Once we are done, we will create a bubble map of the qualities that make Ping a great emperor. Students will choose one trait and provide evidence in their writing supporting that particular trait. This helps students analyze the text deeply and use evidence to back up their analysis. One of the shifts with the CCSS is asking students to provide evidence from the text. I am giving practice with this skill in this lesson.
Then, students will share their learning with their peers and get feedback from them.
I start with students on the rug, and share the student friendly objective: "I analyze and evaluate a character based on key details from the text."
Then, I ask the students to think about what we have read and share with each other an important event from the story. After they pair share, I have a few share out loud.
I finish reading the last four pages of The Empty Pot using text dependent questions that ask to analyze Ping's behavior and how important it is that he appears in front of the Emperor with "the empty truth," even though his peers laugh at him. I continue to ask questions that invite the students to think about how the author uses the illustrations to give us details about how situation is changing for the main character.
We continue to look at vocabulary words. If there are not enough context clues to figure out the meaning of a word, then we will need to rely on a dictionary definition. I will provide more details to make sure my students clearly understand the vocabulary word.
This Socratic Seminar is all about whether Ping is worthy of being emperor or not. One question I ask is, "What is Ping like at the beginning of the story, in the middle, and at the end?" I want them to pay attention to the idea that Ping maintains a steadfast behavior. He is a reliable character. I want them to understand the concept of worthiness. This will be a key part of the opinion writing task in the next section.
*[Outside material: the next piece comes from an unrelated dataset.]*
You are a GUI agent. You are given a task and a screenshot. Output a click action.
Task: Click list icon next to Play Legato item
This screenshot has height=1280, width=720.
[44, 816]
Before diving into the discussion, I review the rules of participation and how they will need take turns sharing and listening to one another. They can reference the Handing-Off Chart in case they need to be reminded of how to enter the discussion.
I have included a document that gives more details about how I implement Socratic Seminar in my classroom in case you'd like to read further.
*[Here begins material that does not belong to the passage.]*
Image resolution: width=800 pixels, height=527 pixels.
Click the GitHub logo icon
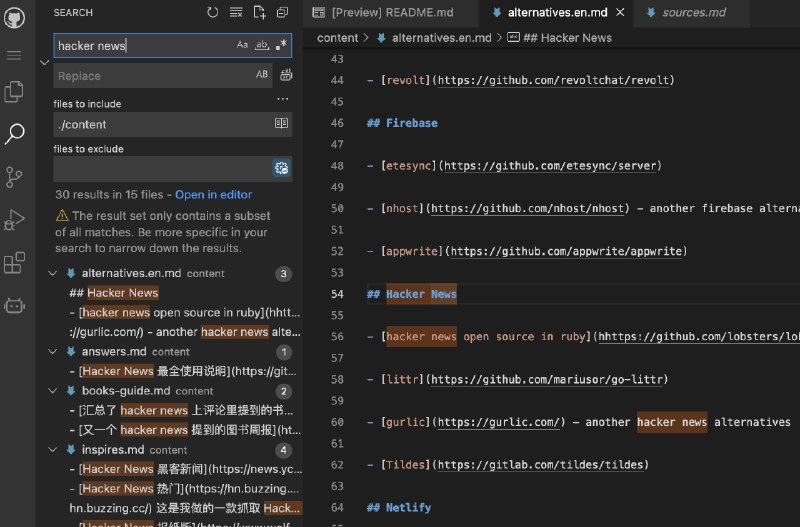14,16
To help students integrate what they are learning, students will now write about Ping. Students will choose one of Ping's traits that would make him a good emperor and then find evidence in the story to support it. Students have had experience with opinion writing in previous writing lessons, so we don't spend too much time on the nuts and bolts of opinion writing.
Rather, to get them started, we spend time brainstorming on the whiteboard Ping's qualities. This visual helps them to focus on the task and get ready to apply their understanding.
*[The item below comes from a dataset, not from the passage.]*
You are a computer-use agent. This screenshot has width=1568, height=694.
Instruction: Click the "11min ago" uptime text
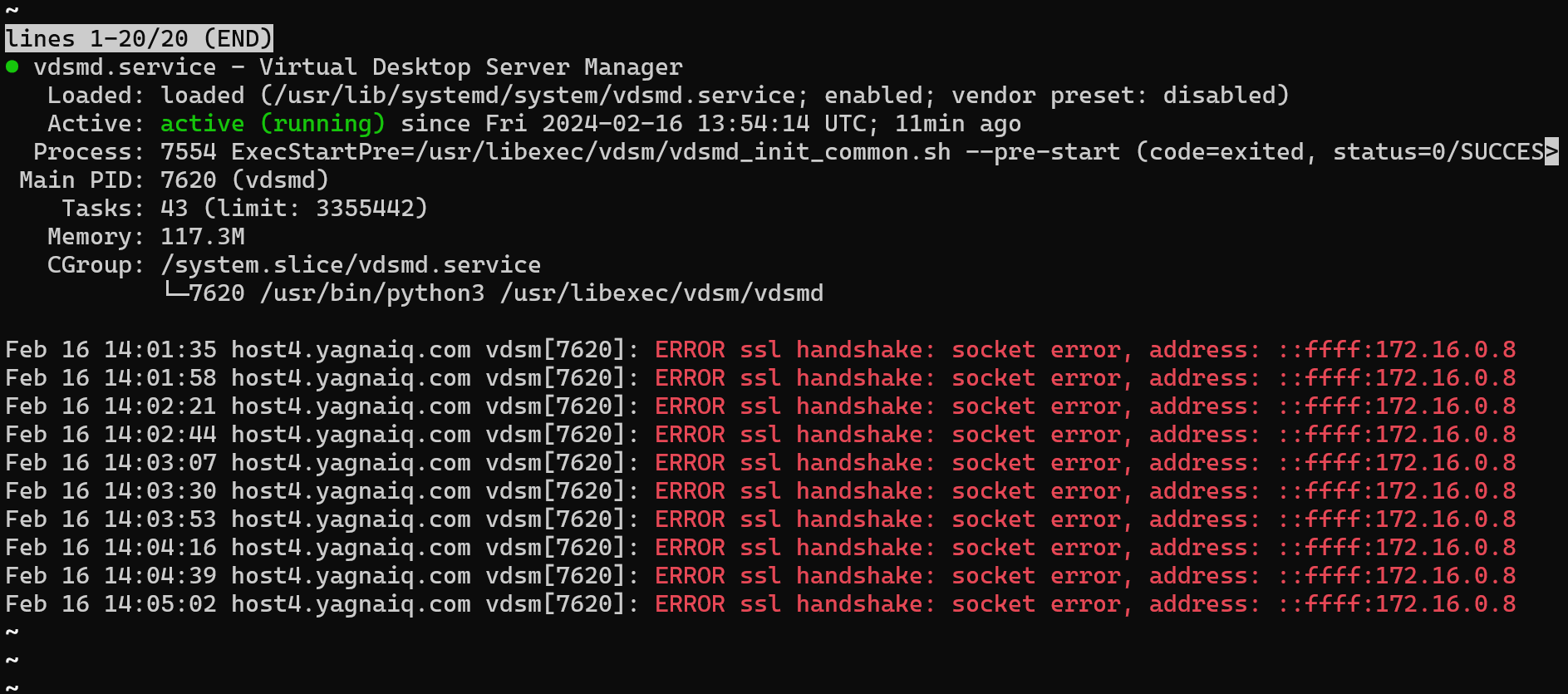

As they write, I walk around and monitor their progress and offer help as needed. Some will need help with direction as to where they can find the evidence. Others will need support with starting and staying on task.
Here are examples of their writings:
Now students sit on the carpet and a few of them share their work. After each person shares, he or she gets feedback from peers. The way in which my class gives feedback is by giving two stars and a wish:
This time also allows me to bring closure to the lesson.